You've been told that you're in this trial to try out this brilliant new treatment that we've got for depression.
And so most people in that situation want the real drug and will get a boost if they think that's what they've got.
And I think that's what accounts for what is actually a very small difference between antidepressants and placebo in the clinical trials that are conducted of them.
So what happened with this study?
I mean, have people been trying to replicate it?
I mean, I haven't been studying this area for that long, but I know quite a number of psychiatrists who are deeply committed to helping people, which one would hope would be the case with most psychiatrists, actually.
And you're describing a study here that's basically saying there's no difference between placebo and SSRI with a whole bunch of side effects.
It kind of suggests an industry that doesn't have this type of care in mind.
I mean, how did we get here?
Yeah.
And not only that, not only do we have these studies that show no difference between antidepressants and placebo, which are quite old.
So, you know, could maybe be dismissed because they were all done back in the 60s and, you know, they've got various, you know, some of them were quite small, various limitations.
But the majority of data from placebo control trials shows very small differences between an antidepressant and a placebo, so small that they would not qualify as actually being a clinically meaningful difference.
And we've known that at least since 1998, when a psychologist called Irving Kirsch published a really widely publicized paper called The Emperor's New Drugs, in which he was saying, look, we're giving people all these drugs, but they don't actually do anything.
Why Psychiatry Ignores Small Differences00:02:05
So why has psychiatry not taken this seriously, not taken this on board, not said, oh dear, you know, maybe we should stop giving out these drugs that are having minimal, if any, beneficial effects and yet are, you know, causing side effects, making people dependent, giving some people really severe withdrawal problems, causing sexual dysfunction,
making people have falls and bleeds and causing fetal malformations and all the other things that antidepressants do.
So instead of doing that, instead of questioning why we were prescribing these drugs so widely and trying to rein in the prescribing, researchers, leading psychiatric researchers found ways to present the evidence that made it look a little bit better.
So they did things, well, first of all, they ignored the fact that there was this problem with the placebo effect and that people could probably work out whether they were getting the real placebo or not, the real drug or not.
Then they presented the data in a different way.
Instead of presenting the actual data that is collected from people, which consists of scores on depression rating scales.
Now, there are lots of questions, you know, sort of questions about whether a depression rating scale really measures depression.
You know, measuring depression is not like measuring blood pressure.

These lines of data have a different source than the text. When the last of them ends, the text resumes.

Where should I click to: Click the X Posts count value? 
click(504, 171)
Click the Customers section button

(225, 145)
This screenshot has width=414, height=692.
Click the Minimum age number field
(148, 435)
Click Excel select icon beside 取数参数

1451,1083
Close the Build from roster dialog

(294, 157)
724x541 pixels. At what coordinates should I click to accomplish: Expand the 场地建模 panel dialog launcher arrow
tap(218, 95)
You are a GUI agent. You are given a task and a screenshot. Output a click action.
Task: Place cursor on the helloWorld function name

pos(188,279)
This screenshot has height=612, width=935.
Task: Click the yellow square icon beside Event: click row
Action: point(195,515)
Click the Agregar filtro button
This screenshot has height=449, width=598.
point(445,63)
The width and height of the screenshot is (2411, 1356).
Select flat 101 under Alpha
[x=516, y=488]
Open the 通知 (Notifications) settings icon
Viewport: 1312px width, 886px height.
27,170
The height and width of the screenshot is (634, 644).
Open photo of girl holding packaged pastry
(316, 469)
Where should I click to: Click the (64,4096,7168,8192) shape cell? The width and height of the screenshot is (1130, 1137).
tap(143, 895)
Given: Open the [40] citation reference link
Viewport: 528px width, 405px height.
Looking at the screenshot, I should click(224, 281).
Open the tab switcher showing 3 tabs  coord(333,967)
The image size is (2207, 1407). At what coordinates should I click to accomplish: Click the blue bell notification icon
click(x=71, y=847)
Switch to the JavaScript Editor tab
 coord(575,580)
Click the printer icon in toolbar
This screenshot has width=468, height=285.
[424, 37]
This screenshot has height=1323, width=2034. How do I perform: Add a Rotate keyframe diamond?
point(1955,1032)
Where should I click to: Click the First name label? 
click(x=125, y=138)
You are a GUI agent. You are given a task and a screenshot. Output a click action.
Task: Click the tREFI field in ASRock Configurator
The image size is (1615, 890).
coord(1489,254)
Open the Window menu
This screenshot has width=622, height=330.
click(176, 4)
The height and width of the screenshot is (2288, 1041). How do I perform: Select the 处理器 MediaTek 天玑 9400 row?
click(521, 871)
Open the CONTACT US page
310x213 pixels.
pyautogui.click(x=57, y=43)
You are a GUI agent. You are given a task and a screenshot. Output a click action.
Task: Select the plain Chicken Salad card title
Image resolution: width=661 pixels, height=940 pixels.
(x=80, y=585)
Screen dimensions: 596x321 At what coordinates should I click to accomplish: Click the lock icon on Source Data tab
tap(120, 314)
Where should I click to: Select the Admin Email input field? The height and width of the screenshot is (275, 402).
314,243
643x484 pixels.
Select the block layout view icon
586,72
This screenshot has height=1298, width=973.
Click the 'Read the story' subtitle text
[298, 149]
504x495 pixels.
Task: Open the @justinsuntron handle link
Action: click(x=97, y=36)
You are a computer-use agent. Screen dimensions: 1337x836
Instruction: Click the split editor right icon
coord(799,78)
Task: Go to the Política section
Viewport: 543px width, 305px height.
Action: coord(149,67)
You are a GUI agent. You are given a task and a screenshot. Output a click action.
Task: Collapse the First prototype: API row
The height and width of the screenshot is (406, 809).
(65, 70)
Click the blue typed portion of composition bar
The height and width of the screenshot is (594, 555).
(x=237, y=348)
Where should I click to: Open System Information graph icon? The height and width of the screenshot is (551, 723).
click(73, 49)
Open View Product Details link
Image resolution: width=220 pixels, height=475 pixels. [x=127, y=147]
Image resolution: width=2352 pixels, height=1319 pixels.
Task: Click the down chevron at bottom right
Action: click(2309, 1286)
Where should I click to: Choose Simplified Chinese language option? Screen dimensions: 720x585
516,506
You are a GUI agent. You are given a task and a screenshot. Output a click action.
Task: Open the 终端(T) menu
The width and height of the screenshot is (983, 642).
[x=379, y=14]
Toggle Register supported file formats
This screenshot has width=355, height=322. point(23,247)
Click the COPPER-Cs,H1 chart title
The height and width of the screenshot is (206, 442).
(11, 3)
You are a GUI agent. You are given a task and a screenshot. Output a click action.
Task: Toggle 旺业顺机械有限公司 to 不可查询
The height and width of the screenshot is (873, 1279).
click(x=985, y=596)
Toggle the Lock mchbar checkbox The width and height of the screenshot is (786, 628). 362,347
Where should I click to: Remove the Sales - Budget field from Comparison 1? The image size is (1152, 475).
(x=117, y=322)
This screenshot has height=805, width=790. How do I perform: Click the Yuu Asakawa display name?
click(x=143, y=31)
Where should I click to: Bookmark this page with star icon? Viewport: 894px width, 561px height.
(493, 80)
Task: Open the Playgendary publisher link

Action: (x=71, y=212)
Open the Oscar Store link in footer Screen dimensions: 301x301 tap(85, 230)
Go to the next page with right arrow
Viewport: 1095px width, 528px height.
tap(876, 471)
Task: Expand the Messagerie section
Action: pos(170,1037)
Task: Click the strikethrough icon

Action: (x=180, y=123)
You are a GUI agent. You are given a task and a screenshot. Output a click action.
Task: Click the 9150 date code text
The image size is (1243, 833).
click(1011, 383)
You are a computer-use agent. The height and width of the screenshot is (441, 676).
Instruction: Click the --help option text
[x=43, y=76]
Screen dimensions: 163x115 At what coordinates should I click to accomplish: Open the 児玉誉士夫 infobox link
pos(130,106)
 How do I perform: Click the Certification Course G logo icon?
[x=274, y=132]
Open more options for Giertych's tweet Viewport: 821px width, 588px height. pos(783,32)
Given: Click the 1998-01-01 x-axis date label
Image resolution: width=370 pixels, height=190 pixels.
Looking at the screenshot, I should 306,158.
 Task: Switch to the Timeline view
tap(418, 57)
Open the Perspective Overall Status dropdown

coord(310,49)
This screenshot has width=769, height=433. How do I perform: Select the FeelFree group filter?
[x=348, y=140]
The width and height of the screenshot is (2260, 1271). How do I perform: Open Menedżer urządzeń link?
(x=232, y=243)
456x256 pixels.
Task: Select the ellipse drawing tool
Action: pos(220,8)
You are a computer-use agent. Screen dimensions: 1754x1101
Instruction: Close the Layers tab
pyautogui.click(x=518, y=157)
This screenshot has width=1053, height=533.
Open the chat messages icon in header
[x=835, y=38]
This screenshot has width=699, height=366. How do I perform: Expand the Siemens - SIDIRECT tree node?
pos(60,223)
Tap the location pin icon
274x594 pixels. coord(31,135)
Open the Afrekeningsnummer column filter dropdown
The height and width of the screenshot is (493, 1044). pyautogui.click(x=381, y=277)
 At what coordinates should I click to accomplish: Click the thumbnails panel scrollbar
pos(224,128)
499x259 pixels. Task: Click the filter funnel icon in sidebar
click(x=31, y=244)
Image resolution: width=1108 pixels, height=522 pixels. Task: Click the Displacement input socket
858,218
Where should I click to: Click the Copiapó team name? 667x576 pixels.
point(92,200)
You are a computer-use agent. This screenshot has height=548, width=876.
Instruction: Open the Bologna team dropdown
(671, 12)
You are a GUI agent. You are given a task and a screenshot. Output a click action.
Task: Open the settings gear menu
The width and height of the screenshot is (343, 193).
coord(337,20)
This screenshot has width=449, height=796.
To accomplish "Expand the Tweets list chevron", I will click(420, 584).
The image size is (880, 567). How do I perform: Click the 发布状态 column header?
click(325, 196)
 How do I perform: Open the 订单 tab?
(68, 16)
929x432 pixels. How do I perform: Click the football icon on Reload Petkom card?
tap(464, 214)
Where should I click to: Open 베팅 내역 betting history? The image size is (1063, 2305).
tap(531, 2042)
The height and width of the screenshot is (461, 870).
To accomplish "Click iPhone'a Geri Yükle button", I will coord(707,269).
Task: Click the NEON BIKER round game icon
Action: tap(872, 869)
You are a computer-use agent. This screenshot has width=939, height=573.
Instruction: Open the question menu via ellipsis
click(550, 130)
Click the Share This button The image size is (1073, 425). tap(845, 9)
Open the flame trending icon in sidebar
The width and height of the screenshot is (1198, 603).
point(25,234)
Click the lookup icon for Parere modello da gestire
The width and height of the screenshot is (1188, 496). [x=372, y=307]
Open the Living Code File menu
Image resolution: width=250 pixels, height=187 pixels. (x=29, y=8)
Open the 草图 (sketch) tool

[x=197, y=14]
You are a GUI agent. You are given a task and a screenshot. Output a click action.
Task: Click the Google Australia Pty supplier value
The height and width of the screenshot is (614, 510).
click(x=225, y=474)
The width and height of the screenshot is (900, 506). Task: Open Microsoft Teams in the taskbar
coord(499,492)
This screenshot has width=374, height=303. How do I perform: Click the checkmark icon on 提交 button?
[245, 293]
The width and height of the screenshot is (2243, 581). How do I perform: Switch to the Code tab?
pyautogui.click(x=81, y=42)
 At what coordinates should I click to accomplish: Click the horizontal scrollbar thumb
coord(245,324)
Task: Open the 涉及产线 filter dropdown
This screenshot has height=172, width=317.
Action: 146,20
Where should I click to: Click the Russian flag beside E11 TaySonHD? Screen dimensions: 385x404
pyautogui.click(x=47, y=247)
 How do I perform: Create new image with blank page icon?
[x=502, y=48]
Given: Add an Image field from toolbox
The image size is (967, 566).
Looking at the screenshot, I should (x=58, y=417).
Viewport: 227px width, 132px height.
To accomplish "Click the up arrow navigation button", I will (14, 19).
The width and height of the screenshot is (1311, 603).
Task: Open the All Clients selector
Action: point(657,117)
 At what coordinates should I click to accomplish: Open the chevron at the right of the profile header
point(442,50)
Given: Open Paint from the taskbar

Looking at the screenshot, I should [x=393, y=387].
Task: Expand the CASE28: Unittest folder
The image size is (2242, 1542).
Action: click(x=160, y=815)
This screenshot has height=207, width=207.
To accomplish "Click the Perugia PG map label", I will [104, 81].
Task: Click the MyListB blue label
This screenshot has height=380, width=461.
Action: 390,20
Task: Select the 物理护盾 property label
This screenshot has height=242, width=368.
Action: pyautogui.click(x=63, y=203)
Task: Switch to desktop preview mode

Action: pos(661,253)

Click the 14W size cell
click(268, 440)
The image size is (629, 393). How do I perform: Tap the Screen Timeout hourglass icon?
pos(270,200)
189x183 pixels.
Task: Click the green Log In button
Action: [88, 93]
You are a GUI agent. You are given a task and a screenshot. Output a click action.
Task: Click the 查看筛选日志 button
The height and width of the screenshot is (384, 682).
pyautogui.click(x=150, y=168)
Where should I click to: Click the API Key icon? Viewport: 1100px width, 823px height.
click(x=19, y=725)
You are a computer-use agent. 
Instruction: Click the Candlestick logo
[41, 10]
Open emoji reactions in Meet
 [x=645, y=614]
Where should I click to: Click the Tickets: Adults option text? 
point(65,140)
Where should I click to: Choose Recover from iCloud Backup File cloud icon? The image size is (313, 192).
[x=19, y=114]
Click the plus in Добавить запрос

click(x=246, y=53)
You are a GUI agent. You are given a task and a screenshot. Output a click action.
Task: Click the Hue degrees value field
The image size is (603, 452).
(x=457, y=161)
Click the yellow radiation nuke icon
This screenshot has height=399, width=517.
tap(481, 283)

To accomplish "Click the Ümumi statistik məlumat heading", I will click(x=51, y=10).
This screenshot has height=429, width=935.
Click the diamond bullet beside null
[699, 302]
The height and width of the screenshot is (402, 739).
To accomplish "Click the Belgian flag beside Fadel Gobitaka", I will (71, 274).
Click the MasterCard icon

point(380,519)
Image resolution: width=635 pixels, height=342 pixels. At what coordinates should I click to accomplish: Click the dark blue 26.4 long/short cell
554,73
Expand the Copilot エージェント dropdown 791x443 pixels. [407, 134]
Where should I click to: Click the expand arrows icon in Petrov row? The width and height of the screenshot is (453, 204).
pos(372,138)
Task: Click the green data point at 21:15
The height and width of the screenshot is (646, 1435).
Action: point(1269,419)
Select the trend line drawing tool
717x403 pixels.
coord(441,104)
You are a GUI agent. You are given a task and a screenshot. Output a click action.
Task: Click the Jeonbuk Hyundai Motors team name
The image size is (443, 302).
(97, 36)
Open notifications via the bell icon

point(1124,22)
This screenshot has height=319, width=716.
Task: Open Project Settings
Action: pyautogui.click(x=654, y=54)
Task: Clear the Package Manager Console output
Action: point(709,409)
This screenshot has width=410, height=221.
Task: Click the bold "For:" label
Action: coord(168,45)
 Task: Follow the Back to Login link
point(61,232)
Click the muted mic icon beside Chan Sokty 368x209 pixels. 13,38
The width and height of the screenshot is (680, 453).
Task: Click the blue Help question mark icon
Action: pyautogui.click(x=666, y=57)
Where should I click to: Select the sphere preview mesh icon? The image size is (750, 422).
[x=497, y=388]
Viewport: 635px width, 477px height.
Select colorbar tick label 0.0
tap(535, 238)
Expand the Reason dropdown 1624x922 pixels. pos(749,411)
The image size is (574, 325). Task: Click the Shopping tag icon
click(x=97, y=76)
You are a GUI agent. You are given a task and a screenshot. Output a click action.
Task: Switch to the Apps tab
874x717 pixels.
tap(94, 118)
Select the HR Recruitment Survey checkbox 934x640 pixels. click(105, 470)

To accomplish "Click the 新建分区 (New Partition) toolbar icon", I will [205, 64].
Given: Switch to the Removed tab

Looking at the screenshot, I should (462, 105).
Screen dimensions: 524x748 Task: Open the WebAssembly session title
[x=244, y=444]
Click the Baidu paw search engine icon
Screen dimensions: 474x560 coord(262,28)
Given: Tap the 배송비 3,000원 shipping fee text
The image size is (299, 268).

But just putting those aside for a minute, the actual data shows very small differences on these depression rating scale scores between the placebo and the antidepressant groups in these trials.
But if you draw a line through the data and you say people who get above this score will count as responders, people who get below this score will count as non-responders, that massively inflates the difference.
Because if you draw the line in the right place, you can make it look as if you've got a big difference.